Validation

Dan Sharp

Posted 5 December, 2022 by Dan Sharp in

Validation

The validation tab performs some basic best practice validations that can impact crawlers when crawling and indexing. This isn’t W3C HTML validation which is a little too strict, the aim of this tab is to identify issues that can impact search bots from being able to parse and understand a page reliably.

Columns

This tab includes the following columns.

Address – The URL address.
Content – The content type of the URL.
Status Code – The HTTP response code.
Status – The HTTP header response.
Indexability – Whether the URL is Indexable or Non-Indexable.
Indexability Status – The reason why a URL is Non-Indexable. For example, if it’s canonicalised to another URL.

Filters

This tab includes the following filters.

Invalid HTML Elements In <head> – Pages with invalid HTML elements within the <head>. When an invalid element is used in the <head>, Google assumes the end of the <head> element and ignores any elements that appear after the invalid element.
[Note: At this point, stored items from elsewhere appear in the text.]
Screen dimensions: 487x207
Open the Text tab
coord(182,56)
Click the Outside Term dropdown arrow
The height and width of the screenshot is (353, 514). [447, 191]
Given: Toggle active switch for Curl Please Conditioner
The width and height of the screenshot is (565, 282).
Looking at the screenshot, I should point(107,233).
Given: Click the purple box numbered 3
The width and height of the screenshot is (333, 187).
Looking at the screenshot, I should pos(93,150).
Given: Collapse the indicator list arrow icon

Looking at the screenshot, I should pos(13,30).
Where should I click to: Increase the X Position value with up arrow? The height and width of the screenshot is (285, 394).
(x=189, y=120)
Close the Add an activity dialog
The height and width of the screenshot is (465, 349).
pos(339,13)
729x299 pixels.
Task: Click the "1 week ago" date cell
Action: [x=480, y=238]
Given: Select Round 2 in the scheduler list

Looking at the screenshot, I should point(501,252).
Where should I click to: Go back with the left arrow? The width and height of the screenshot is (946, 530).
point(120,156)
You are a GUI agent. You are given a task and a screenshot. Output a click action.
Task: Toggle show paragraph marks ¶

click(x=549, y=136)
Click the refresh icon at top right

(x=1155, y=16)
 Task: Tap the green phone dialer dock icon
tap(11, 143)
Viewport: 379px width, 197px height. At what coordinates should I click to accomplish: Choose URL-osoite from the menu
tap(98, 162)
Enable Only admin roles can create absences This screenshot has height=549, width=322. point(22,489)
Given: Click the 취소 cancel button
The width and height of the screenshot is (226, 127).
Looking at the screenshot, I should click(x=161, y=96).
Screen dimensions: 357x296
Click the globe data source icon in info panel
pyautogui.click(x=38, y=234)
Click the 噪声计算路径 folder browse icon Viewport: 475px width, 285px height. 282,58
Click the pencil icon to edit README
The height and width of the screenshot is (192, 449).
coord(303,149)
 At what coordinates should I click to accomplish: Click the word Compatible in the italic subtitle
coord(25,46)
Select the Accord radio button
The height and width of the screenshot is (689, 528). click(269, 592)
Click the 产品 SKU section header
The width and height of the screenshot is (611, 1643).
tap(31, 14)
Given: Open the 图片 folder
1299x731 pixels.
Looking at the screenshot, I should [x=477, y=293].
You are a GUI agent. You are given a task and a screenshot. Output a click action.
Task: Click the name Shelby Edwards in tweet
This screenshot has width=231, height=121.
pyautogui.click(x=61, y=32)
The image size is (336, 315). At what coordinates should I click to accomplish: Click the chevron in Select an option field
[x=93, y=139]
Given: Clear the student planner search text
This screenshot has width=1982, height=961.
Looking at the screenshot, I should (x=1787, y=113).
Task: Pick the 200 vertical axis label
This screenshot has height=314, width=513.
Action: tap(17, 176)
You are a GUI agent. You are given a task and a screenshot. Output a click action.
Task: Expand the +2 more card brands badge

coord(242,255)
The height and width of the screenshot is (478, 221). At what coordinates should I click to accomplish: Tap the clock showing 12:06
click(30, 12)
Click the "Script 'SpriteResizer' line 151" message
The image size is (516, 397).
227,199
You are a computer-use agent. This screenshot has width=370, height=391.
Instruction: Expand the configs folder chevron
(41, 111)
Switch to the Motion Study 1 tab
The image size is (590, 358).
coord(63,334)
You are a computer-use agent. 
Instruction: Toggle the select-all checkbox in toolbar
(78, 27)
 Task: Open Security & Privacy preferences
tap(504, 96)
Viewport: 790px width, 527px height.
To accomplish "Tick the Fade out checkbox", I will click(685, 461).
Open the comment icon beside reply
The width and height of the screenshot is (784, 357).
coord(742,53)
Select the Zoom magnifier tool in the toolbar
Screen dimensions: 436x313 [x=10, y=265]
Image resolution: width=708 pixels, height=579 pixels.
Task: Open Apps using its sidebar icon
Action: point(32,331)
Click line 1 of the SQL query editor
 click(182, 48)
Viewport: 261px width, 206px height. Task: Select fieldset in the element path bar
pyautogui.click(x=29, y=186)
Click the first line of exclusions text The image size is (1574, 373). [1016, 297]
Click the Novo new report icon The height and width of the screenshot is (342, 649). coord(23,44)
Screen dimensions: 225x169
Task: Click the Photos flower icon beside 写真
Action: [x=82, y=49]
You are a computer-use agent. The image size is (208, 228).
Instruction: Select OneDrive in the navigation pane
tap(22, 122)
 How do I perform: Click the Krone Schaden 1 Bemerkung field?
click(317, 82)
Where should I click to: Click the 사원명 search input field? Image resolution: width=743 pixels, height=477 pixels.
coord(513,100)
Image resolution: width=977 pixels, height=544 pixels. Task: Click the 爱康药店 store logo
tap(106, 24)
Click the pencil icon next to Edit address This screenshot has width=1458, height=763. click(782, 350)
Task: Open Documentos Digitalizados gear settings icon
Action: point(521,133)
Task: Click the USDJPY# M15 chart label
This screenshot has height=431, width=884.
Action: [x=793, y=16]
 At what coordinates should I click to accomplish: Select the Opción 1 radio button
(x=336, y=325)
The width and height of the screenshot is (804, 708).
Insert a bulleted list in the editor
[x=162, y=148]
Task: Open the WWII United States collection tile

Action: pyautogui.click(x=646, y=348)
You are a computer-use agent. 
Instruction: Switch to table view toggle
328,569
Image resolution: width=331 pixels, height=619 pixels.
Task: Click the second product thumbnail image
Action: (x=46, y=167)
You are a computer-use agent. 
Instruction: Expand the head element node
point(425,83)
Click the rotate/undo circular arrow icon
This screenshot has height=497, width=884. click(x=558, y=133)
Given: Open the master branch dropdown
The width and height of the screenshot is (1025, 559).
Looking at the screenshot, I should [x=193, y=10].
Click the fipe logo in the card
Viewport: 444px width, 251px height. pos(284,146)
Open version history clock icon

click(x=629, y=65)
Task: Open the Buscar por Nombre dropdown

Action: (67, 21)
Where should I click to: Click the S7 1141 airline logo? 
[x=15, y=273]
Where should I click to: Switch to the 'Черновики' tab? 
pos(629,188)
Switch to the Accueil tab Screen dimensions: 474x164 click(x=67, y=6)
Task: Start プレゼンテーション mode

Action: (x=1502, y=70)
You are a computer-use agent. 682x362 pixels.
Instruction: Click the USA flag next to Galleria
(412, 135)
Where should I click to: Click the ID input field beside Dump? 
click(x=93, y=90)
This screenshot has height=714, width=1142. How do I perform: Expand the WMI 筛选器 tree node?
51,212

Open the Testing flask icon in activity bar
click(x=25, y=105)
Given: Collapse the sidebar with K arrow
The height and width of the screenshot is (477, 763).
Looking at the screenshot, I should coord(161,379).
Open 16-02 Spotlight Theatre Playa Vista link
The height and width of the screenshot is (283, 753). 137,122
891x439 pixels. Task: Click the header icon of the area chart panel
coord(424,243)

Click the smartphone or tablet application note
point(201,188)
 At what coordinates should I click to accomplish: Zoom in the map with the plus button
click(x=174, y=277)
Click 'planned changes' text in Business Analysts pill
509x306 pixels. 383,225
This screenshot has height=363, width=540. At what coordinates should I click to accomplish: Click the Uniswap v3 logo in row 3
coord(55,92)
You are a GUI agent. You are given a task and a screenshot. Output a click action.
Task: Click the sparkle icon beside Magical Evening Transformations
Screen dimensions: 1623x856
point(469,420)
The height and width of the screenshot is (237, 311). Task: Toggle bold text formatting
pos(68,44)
This means critical <head> elements that appear after the invalid element will not be seen. The <head> element as per the HTML standard is reserved for title, meta, link, script, style, base, noscript and template elements only.
<body> Element Preceding <html> – Pages that have a body element preceding the opening html element. Browsers and Googlebot will automatically assume the start of the body and generate an empty head element before it. This means the intended head element below and its metadata will be seen in the body and ignored.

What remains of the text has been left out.